(Target position records)

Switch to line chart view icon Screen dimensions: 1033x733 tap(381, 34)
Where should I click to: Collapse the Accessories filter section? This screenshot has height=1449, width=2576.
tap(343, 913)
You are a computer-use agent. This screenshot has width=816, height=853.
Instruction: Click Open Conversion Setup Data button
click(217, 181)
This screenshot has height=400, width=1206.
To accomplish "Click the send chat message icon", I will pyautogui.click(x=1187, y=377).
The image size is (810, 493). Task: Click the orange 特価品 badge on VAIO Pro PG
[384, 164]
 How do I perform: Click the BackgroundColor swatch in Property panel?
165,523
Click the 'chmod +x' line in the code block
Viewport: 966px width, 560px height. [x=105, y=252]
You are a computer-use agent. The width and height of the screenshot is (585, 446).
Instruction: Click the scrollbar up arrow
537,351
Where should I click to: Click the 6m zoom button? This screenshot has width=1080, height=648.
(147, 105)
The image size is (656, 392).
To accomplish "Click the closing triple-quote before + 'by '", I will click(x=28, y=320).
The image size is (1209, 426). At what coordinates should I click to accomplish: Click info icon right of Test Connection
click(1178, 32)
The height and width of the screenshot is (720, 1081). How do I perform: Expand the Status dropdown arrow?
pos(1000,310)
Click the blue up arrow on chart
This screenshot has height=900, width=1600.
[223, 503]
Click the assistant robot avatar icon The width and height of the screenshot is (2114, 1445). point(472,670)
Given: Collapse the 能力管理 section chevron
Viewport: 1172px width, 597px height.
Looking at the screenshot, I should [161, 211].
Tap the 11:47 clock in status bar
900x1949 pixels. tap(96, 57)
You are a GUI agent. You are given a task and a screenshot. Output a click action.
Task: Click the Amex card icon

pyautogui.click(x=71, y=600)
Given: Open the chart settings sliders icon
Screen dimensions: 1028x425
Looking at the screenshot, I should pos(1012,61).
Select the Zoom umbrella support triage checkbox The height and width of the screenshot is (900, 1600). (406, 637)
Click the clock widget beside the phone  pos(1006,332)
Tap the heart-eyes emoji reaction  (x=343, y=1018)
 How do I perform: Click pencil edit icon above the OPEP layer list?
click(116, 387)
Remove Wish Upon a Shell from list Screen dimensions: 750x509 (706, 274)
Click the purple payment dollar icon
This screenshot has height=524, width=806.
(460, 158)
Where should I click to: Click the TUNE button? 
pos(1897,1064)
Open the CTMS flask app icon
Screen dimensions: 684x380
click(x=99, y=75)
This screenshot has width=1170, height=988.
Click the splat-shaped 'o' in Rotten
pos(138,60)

**Goal:** Rewrite all of the rows above, swapping every "Instruction" for "Command" and changing nothing else.

**Solution to this problem:**
Switch to line chart view icon Screen dimensions: 1033x733 tap(381, 34)
Where should I click to: Collapse the Accessories filter section? This screenshot has height=1449, width=2576.
tap(343, 913)
You are a computer-use agent. This screenshot has width=816, height=853.
Command: Click Open Conversion Setup Data button
click(217, 181)
This screenshot has height=400, width=1206.
To accomplish "Click the send chat message icon", I will pyautogui.click(x=1187, y=377).
The image size is (810, 493). Task: Click the orange 特価品 badge on VAIO Pro PG
[384, 164]
 How do I perform: Click the BackgroundColor swatch in Property panel?
165,523
Click the 'chmod +x' line in the code block
Viewport: 966px width, 560px height. [x=105, y=252]
You are a computer-use agent. The width and height of the screenshot is (585, 446).
Command: Click the scrollbar up arrow
537,351
Where should I click to: Click the 6m zoom button? This screenshot has width=1080, height=648.
(147, 105)
The image size is (656, 392).
To accomplish "Click the closing triple-quote before + 'by '", I will click(x=28, y=320).
The image size is (1209, 426). At what coordinates should I click to accomplish: Click info icon right of Test Connection
click(1178, 32)
The height and width of the screenshot is (720, 1081). How do I perform: Expand the Status dropdown arrow?
pos(1000,310)
Click the blue up arrow on chart
This screenshot has height=900, width=1600.
[223, 503]
Click the assistant robot avatar icon The width and height of the screenshot is (2114, 1445). point(472,670)
Given: Collapse the 能力管理 section chevron
Viewport: 1172px width, 597px height.
Looking at the screenshot, I should [161, 211].
Tap the 11:47 clock in status bar
900x1949 pixels. tap(96, 57)
You are a GUI agent. You are given a task and a screenshot. Output a click action.
Task: Click the Amex card icon

pyautogui.click(x=71, y=600)
Given: Open the chart settings sliders icon
Screen dimensions: 1028x425
Looking at the screenshot, I should pos(1012,61).
Select the Zoom umbrella support triage checkbox The height and width of the screenshot is (900, 1600). (406, 637)
Click the clock widget beside the phone  pos(1006,332)
Tap the heart-eyes emoji reaction  (x=343, y=1018)
 How do I perform: Click pencil edit icon above the OPEP layer list?
click(116, 387)
Remove Wish Upon a Shell from list Screen dimensions: 750x509 (706, 274)
Click the purple payment dollar icon
This screenshot has height=524, width=806.
(460, 158)
Where should I click to: Click the TUNE button? 
pos(1897,1064)
Open the CTMS flask app icon
Screen dimensions: 684x380
click(x=99, y=75)
This screenshot has width=1170, height=988.
Click the splat-shaped 'o' in Rotten
pos(138,60)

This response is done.